* _Supplied passage_
Bloom v. Fyllesvold, 420 N.W.2d 327, 331 (N.D.1988) (emphasis added). This Court has stated it “is a well-recognized principle of law in our State that a motion for a new trial is addressed to the sound discretion of the trial court.” Kraft v. Kraft, 366 N.W.2d 450, 453 (N.D.1985) (emphasis added).
[¶ 52] There was no ambiguity or conflict in our rules in effect at the relevant time. N.D.R.Civ.P. 59(c) (1997) provided:
(c) Time for Motion for New Trial. A motion for a new trial must be made not later than the following time after notice of entry of judgment:
1. Upon the ground of newly discovered evidence, within 6 months; and
2. Upon any other ground, within 60 days, unless the court, for good cause shown, extends the time.
(Emphasis added). N.D.R.Ct. 3.2(a) provided:
(a) Submission of Motion. Notice must be served and filed with a motion. The notice must indicate the time of oral argument, or that the motion will be decided on briefs unless oral argument is timely requested. Upon setving and filing a motion, the moving party shall serve and file a brief and other supporting papers and the adverse party shall have 10 days after service of a brief within which to serve and file an answer brief and other supporting papers. The moving party may serve and file a reply brief within 5 days after service of the answer brief. Upon the filing of briefs, or upon expiration of the time for filing, the motion is deemed submitted to the court unless counsel for any party requests oral argument on the motion. If any party who has timely served and filed a brief requests oral argument, the request must be granted. A timely request for oral argument must be granted even if the movant has previously served notice indicating that the motion is to be decided on briefs. The party requesting oral argument shall secure a time for the argument and serve notice upon all other parties. The court may hear oral argument on any motion by telephonic conference. The court may require oral argument and may allow or require testimony on the motion. Requests for oral argument or the taking of testimony must be made not later than 5 days after expiration of the time for filing the answer brief.

(Records from a data collection)

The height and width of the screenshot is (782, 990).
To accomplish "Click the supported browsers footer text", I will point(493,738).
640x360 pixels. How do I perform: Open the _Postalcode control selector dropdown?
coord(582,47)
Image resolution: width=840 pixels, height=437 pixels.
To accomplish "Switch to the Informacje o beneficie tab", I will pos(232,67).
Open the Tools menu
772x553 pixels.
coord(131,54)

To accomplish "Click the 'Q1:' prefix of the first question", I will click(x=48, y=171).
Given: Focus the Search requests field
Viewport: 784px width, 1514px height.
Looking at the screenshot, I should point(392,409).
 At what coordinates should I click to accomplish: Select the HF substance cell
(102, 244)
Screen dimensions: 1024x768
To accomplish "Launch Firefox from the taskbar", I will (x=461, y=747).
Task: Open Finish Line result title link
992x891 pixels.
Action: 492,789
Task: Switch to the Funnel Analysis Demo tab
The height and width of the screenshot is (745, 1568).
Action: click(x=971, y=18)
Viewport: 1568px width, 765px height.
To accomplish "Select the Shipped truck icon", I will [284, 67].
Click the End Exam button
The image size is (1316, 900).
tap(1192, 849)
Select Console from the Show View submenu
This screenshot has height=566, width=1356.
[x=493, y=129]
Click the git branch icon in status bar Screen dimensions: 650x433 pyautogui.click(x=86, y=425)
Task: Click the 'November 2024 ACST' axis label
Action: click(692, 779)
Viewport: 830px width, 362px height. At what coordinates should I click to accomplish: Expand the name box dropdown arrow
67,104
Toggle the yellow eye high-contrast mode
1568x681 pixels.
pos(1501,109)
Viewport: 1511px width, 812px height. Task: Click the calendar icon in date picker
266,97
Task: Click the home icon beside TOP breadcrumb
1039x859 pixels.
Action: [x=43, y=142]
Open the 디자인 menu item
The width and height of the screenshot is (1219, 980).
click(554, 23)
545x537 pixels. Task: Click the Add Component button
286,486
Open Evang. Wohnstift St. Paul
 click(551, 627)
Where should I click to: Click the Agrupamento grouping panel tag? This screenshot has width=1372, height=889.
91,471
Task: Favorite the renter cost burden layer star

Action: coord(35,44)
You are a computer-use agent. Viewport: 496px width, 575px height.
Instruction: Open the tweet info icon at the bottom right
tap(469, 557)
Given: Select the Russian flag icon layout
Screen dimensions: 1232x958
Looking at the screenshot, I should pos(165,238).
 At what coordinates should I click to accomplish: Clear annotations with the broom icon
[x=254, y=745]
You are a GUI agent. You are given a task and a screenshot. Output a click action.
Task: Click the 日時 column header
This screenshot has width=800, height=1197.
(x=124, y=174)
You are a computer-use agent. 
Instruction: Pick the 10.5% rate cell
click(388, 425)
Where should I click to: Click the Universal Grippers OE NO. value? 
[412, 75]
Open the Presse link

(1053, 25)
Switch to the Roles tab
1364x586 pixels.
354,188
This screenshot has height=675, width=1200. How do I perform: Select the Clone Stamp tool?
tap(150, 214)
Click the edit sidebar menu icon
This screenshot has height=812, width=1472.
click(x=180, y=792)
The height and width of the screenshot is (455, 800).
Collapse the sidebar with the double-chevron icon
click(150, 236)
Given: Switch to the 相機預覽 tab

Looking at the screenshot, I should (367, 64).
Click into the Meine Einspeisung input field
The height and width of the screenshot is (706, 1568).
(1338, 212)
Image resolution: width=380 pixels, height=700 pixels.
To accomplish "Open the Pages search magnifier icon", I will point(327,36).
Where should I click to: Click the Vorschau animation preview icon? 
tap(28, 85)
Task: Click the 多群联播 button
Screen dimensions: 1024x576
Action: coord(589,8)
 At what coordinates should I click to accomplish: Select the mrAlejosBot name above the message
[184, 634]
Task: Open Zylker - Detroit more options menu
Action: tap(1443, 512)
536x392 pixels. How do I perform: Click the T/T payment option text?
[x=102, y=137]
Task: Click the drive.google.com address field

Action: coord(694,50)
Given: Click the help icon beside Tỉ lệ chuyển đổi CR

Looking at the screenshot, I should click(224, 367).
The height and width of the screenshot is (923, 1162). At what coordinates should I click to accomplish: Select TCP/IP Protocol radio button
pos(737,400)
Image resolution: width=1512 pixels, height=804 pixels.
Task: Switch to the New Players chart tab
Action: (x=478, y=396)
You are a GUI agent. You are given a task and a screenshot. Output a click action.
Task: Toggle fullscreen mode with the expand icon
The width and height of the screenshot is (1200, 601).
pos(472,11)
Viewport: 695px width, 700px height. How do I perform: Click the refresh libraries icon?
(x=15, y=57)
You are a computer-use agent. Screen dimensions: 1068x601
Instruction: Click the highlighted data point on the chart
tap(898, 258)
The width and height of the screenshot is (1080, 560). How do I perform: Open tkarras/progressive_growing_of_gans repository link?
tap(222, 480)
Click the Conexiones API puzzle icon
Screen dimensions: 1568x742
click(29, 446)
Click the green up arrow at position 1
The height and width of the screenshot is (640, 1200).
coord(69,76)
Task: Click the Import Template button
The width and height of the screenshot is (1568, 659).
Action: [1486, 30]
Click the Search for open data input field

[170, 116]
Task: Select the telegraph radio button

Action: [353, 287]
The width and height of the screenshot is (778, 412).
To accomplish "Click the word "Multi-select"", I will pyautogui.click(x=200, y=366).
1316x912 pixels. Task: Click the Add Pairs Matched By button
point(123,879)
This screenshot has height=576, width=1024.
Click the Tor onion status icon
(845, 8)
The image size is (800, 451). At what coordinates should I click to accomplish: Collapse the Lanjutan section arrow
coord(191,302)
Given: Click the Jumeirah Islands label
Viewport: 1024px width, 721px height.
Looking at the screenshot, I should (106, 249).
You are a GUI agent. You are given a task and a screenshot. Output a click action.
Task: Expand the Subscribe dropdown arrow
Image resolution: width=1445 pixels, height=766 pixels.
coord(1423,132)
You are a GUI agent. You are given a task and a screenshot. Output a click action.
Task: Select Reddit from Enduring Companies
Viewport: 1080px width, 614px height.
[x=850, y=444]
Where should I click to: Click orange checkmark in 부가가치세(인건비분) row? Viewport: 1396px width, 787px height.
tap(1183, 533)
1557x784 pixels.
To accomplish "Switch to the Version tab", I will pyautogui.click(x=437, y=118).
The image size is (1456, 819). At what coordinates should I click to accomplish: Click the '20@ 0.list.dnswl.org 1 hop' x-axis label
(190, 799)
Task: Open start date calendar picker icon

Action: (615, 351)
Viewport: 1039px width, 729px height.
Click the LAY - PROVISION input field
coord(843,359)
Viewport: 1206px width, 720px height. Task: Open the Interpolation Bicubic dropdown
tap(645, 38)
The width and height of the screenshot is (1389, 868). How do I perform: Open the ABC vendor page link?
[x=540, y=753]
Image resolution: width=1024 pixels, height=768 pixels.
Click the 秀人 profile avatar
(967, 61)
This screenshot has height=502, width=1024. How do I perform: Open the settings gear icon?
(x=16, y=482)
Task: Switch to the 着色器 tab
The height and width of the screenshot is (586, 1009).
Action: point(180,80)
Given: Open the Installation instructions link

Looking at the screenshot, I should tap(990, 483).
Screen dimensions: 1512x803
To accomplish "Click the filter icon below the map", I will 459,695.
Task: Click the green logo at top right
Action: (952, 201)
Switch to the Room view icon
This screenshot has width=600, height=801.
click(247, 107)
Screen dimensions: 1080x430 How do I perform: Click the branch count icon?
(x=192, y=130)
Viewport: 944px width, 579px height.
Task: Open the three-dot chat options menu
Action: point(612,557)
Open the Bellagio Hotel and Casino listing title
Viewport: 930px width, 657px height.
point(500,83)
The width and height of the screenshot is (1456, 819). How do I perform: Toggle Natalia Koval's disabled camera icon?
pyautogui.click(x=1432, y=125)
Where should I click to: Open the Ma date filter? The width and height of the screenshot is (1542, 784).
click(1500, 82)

* _Work instructions_
**1)** In the court opinion excerpt on new-trial motions, how long does the adverse party have to serve and file an answer brief?
**2)** In the court opinion excerpt on new-trial motions, give the stretch from "Bloom v. Fyllesvold, 420" through "extends the time." again, but swap "6 months" for "nine months".
**3)** Carry on the court opinion excerpt on new-trial motions from the point where it stops.

* _Exercise responses_
**1)** 10 days after service of a brief.

**2)**
Bloom v. Fyllesvold, 420 N.W.2d 327, 331 (N.D.1988) (emphasis added). This Court has stated it “is a well-recognized principle of law in our State that a motion for a new trial is addressed to the sound discretion of the trial court.” Kraft v. Kraft, 366 N.W.2d 450, 453 (N.D.1985) (emphasis added).
[¶ 52] There was no ambiguity or conflict in our rules in effect at the relevant time. N.D.R.Civ.P. 59(c) (1997) provided:
(c) Time for Motion for New Trial. A motion for a new trial must be made not later than the following time after notice of entry of judgment:
1. Upon the ground of newly discovered evidence, within nine months; and
2. Upon any other ground, within 60 days, unless the court, for good cause shown, extends the time.

**3)**
(Emphasis added).
[¶ 53] Neither N.D.R.Civ.P. 59(i) nor (j) (1997) creates a conflict with N.D.R.Ct. 3.2:
(i) On Initiative of Court. Not later than 10 days after notice of entry of judgment the court of its own initiative may order a new trial for any reason for which it might have granted a new trial on motion of a party. After giving the parties notice and an opportunity to be heard on the matter, the court may grant a motion for a new trial, timely served, for a reason not stated in the motion. In either case, the court shall specify in the order the grounds therefor.
(j) Motion to Alter or Amend a Judgment. A motion to alter or amend the judgment must be served not later than 10 days after notice of entry of the judgment.
Read in its entirety, N.D.R.Civ.P. 59(i) relates only to orders for a new trial on the initiative of the court, and N.D.R.Civ.P. 59(j) relates to a motion to alter or amend a judgment, not an order for a new trial, and even if it did, there would be nothing inconsistent.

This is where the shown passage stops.